## Passage provided
Recommended prompt pattern:

@codex Please work on this Veritas Kanban task.

Task: <id> - <title>
Repository: <owner/repo>
Branch/base: <base>
Acceptance criteria:
- <criterion>
- <criterion>

Veritas context:
- Task URL: <local or GitHub-linked URL>
- Related files:
- Required checks:

Please open a PR and include a concise implementation summary, tests run, and any follow-up risks.

Veritas links the GitHub artifact back to the task and tracks cloud delegation as a provider attempt, even though execution happens outside the local runtime.

Attempt metadata:

{
  "agent": "codex-cloud",
  "provider": "codex-cloud",
  "status": "pending",
  "cloudTarget": "issue",
  "cloudUrl": "https://github.com/owner/repo/issues/123"
}

MCP Setup For Codex

Codex should be able to use the Veritas MCP server when configured:

codex mcp add veritas-kanban \
  --env VK_API_URL=http://localhost:3001 \
  -- node /absolute/path/to/veritas-kanban/mcp/dist/index.js

Production or remote API mode:

codex mcp add veritas-kanban \
  --env VK_API_URL=https://kanban.example.com \
  --env VK_API_KEY=<agent-role-key> \
  -- node /absolute/path/to/veritas-kanban/mcp/dist/index.js

Recommended companion:

codex mcp add openaiDeveloperDocs --url https://developers.openai.com/mcp

AGENTS.md Codex Snippet

Add this to a repository where Codex will work with Veritas:

## Veritas Kanban Protocol

When working on Veritas Kanban tasks:

1. Treat Veritas Kanban as the source of truth for task state.

## Given data
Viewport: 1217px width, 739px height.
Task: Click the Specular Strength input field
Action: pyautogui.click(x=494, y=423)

## Your tasks
[1] For the Veritas Kanban setup text, say whether each statement agrees with it, answering yes or no and quoting the deciding words.
(a) The attempt metadata gives the status as pending.
(b) The production or remote API mode command points VK_API_URL at localhost.
(c) Veritas tracks cloud delegation as a provider attempt only when execution happens inside the local runtime.
[2] Using the Veritas Kanban setup text, answer these questions.
(a) What three things should the PR include, according to the recommended prompt pattern?
(b) Which URL does the recommended companion command use?
(c) What does the first rule of the Veritas Kanban Protocol name as the source of truth for task state?
[3] Pick up the Veritas Kanban setup text at its final sentence and carry it forward.

## Answers in order
[1]
(a) Yes: "status": "pending"
(b) No: "--env VK_API_URL=https://kanban.example.com"
(c) No: "tracks cloud delegation as a provider attempt, even though execution happens outside the local runtime"

[2]
(a) A concise implementation summary, tests run, and any follow-up risks.
(b) https://developers.openai.com/mcp
(c) Veritas Kanban.

[3]
2. Before implementation, inspect the task, acceptance criteria, worktree, and related docs.
3. Move the task to `in-progress` and ensure an attempt is tracked.
4. Keep notes in task comments or progress files when findings affect future work.
5. Run relevant tests/checks before completion.
6. Report final summary, files changed, tests run, risks, and follow-ups.
7. For code changes, request cross-model review before final completion.
8. Use the Veritas MCP server when available instead of ad hoc HTTP calls.

For OpenAI product/API questions, use the OpenAI developer documentation MCP server first.

Telemetry Mapping

Codex Signal	Veritas Destination
Thread started	Attempt metadata
Turn started/completed	Attempt status + run duration
Agent message	Attempt log
Command execution	Attempt log + activity event
File change	Attempt log + possible deliverable
MCP tool call	Attempt log + trace
Final response	Completion summary
Usage tokens	`run.tokens` telemetry
Error/failed turn/process	Failed attempt + failure alert

If autoTelemetry is enabled, avoid double-emitting lifecycle events. Token usage should still be reported when Codex provides usage data.

Review Rules

Author	Reviewer Recommendation
Codex	Claude, Gemini, or another non-Codex reviewer
Claude	Codex review or GPT-family reviewer
Human	Codex review for complex code or high-risk changes
Codex review	Human adjudicates blocking findings

Follow SOP-cross-model-code-review.md for scoring, findings, and final gate handling.

Workflow Engine Rules

Codex workflow steps should:

run through the provider abstraction
receive rendered workflow context and progress notes
write real step outputs
respect configured concurrency limits
fail visibly with retryable error metadata
keep placeholder execution only for test/mock mode

Example step:

steps:
  - id: implement
    type: agent
    agent: codex
    input: |
      Implement {{ task.title }} in the task worktree.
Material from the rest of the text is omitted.